Segala puji bagi Allah, Rabb semesta alam. Shalawat dan
salam kepada Nabi kita Muhammad, keluarga dan sahabatnya.
Melanjutkan pembahasan hewan air, saat ini kita akan
meninjau kelanjutannya yaitu mengenai hewan yang hidup di dua alam seperti
buaya, katak, dan kura-kura. Bagaimanakah hukum untuk hewan-hewan ini, halal
ataukah haram? Simak dalam tulisan berikut ini.

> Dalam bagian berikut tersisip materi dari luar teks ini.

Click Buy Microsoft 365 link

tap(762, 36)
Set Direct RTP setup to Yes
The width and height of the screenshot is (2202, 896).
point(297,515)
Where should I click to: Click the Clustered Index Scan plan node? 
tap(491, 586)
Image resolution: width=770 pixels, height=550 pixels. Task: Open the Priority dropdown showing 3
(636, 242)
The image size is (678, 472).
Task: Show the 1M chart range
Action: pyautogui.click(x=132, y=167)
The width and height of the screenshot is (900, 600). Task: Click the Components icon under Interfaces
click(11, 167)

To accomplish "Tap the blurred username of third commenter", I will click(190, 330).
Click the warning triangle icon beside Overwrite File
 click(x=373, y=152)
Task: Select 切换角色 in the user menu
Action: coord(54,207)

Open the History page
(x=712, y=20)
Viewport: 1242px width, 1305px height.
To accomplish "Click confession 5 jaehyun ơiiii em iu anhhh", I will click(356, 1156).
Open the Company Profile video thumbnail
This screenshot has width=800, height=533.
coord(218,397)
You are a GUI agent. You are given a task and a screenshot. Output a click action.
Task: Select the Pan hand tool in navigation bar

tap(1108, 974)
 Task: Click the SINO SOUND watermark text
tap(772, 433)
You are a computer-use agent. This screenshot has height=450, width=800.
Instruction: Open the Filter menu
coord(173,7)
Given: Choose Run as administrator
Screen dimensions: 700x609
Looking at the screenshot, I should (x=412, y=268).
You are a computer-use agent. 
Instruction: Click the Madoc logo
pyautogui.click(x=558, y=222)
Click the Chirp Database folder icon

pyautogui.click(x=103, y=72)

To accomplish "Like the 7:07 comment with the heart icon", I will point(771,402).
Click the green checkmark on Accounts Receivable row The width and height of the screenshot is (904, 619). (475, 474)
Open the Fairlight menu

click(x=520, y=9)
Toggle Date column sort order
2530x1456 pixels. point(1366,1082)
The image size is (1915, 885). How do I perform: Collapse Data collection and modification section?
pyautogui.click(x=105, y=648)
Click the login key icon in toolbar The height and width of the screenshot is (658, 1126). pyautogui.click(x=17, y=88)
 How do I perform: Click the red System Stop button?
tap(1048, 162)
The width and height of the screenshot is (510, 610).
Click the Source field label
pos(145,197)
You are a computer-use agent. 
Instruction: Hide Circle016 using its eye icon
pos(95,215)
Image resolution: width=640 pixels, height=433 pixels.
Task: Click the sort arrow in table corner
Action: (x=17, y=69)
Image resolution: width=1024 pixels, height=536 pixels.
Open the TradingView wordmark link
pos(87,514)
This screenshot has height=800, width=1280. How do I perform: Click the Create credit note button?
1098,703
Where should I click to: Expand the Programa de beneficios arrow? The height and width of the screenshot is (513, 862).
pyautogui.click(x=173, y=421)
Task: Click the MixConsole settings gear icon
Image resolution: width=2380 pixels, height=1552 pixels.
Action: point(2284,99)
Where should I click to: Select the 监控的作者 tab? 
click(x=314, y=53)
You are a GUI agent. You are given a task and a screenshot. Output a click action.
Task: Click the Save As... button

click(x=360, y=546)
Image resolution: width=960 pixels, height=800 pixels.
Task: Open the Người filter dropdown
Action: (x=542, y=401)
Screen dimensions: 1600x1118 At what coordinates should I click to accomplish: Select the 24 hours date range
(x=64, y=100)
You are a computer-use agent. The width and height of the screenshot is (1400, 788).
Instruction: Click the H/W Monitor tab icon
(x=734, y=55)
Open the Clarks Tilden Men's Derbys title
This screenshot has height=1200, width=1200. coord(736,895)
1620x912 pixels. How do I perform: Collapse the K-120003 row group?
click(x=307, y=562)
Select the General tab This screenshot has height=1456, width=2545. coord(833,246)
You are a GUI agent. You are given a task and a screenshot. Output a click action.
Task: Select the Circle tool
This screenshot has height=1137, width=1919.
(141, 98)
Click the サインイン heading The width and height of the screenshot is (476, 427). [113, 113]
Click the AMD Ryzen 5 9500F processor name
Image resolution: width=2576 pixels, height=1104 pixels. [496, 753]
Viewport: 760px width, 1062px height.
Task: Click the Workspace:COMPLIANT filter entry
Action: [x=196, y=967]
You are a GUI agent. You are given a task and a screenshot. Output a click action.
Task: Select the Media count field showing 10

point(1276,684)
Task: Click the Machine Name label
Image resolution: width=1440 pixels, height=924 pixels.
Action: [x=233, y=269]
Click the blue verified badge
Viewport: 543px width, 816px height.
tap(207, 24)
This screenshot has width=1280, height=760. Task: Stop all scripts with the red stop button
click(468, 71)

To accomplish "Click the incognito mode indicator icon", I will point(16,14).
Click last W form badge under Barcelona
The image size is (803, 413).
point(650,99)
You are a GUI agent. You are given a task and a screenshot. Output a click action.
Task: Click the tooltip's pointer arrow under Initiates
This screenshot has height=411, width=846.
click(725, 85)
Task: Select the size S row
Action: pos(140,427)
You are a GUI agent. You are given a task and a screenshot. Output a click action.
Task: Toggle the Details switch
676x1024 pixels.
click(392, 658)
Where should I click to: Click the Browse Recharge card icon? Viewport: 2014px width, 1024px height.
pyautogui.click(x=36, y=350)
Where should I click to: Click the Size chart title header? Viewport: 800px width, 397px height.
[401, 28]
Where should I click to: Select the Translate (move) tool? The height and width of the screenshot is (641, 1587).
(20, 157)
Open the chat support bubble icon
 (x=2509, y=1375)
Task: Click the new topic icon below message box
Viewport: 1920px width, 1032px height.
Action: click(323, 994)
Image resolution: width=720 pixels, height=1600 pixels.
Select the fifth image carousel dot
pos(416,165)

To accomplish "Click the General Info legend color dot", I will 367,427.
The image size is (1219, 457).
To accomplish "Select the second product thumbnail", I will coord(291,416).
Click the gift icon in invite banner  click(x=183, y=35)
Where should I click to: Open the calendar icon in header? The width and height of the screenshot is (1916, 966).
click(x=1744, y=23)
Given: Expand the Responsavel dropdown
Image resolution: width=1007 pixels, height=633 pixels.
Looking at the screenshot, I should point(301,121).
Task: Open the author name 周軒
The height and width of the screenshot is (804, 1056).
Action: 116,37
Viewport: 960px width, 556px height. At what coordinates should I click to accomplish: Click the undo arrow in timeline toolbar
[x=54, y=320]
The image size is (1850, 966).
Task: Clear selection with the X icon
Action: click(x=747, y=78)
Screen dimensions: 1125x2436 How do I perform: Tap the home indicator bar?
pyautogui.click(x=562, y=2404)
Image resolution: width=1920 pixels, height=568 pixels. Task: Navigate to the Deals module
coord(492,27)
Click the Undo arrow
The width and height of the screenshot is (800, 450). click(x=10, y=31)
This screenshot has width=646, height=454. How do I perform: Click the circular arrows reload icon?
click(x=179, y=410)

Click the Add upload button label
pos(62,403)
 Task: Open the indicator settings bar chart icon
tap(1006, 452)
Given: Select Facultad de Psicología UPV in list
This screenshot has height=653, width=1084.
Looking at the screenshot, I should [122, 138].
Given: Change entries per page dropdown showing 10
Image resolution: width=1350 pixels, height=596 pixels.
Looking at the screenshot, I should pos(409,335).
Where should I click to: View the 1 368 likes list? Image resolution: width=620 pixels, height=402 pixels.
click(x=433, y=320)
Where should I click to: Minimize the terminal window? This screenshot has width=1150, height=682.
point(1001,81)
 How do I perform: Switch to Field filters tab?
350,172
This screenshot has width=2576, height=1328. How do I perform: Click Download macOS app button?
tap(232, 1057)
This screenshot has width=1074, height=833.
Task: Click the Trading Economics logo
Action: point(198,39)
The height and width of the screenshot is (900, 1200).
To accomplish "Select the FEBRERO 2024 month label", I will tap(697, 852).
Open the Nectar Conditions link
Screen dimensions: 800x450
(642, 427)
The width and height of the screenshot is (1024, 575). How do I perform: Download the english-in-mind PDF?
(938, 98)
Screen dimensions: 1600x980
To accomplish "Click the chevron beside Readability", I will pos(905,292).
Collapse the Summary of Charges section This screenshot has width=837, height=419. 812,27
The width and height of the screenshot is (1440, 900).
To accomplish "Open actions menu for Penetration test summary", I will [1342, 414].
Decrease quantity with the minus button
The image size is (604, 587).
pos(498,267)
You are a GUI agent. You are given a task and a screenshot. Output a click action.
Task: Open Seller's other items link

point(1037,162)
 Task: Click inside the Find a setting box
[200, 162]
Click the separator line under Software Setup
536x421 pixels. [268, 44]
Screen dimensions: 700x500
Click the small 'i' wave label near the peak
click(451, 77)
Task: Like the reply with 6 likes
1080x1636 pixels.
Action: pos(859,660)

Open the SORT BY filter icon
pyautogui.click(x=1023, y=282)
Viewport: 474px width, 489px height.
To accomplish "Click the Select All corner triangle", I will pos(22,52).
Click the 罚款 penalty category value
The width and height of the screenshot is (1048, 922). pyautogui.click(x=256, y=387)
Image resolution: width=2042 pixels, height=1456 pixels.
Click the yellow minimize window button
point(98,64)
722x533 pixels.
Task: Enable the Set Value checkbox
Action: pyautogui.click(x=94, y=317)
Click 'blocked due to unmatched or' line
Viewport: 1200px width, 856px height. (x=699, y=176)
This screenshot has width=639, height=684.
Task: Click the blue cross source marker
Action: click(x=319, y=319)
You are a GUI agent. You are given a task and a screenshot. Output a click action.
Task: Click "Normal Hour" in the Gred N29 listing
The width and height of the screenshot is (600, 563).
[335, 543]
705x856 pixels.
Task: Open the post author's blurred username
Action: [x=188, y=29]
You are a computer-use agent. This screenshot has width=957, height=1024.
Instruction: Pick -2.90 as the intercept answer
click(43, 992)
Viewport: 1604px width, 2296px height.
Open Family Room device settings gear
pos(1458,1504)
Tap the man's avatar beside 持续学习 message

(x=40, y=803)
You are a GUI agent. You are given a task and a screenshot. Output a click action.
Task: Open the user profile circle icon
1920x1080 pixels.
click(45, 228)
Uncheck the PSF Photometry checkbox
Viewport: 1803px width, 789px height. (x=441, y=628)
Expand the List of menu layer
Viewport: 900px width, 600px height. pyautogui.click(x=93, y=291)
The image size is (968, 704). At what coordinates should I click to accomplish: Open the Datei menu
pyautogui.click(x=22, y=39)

Hukum Asal Hewan yang Hidup di Dua Alam
Yang kami ketahui tidak ada dalil dari Al-Qur’an dan hadits
yang shahih dan tegas yang menjelaskan tentang haramnya hewan yang hidup di dua
alam (laut dan darat) kecuali untuk katak. Dengan demikian binatang yang hidup di
dua alam dasar hukumnya kembali ke kaedah: “Hukum asal segala sesuatu itu
halal kecuali ada dalil yang mengharamkannya”.
Perselisihan Ulama
Para ulama madzhab memiliki silang pendapat dalam masalah
hewan yang hidup di dua alam (air dan darat). Rinciannya sebagai berikut.
Ulama Malikiyah: Membolehkan secara mutlak, baik itu katak,
kura-kura (penyu), dan kepiting.
Ulama Syafi’iyah: Membolehkan secara mutlak kecuali katak.
Burung air dihalalkan jika disembelih dengan cara yang syar’i.
Ulama Hambali: Hewan yang hidup di dua alam tidaklah
halal kecuali dengan jalan disembelih. Namun untuk kepiting itu dibolehkan
karena termasuk hewan yang tidak memiliki darah.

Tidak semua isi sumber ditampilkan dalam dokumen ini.